Tatler Experts' Corner: I hear a lot about sustainable investing but what are people actually doing in practice?
17 June 2021
As part of the Tatler SOS Experts' Corner, we delve into the subject of investing sustainably and ethically. Here, Catherine Grum from BDO gives the lowdown on how sustainable investment actually works and different ways in which to approach it.
It’s fair to say that there has been a lot of rhetoric around sustainable investing over recent years – broadly referring to any investment approach that targets not only financial returns but also positive environmental and/or social goals and good governance. Many are however sceptical about the degree to which all the talk has been matched by concrete action.
Certainly there are a number of obstacles in the path that have deterred would-be private investors from otherwise pursuing a sustainable investment strategy; the confusion caused by the use of multiple overlapping terms such as ethical investing, impact investing, and socially responsible investing; challenges of tracking and measure the degree to which a particular investment actually achieves its non-financial objectives; and questions about the potential impact a sustainable investment approach might have on an investor’s overall financial returns.

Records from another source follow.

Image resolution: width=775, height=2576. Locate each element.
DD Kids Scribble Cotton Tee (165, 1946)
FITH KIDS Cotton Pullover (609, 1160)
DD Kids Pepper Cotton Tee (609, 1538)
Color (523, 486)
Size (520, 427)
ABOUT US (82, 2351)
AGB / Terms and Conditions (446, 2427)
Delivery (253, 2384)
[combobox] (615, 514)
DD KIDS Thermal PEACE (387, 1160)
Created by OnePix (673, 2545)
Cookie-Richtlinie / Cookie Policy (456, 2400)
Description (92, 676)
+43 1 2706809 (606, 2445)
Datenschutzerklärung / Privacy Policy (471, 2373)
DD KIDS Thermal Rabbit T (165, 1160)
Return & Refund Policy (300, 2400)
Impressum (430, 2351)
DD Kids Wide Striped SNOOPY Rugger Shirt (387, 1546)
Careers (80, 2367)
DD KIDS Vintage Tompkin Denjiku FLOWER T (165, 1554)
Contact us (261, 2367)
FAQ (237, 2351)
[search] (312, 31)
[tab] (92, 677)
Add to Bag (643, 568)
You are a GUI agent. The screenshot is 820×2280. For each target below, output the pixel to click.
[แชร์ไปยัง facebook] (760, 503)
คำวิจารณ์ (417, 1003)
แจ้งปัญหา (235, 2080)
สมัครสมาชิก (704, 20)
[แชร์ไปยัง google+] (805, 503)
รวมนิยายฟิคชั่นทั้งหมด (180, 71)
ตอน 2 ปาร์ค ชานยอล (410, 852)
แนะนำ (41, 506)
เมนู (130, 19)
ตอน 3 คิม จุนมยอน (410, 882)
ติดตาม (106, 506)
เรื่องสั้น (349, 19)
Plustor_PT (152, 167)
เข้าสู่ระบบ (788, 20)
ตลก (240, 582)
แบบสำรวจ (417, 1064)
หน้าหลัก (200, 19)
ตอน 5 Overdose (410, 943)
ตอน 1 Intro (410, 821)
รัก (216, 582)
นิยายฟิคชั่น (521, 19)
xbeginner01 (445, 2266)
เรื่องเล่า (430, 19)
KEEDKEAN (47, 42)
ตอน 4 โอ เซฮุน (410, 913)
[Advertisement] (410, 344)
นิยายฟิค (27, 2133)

However, when you look past the labels and some of the more recent marketing blurb at the actual principles that lie behind sustainable investing, many investors have been doing this for years. Historically the easiest approach was to exclude certain investments or even whole industries because of their activities were not in alignment with the investor’s values – such as tobacco companies or businesses linked to the South African apartheid regime.
There were also those who sought out opportunities based on their positive impact, for example the Lever family (the family behind Unilever) were investing in companies on social grounds nearly half a century ago.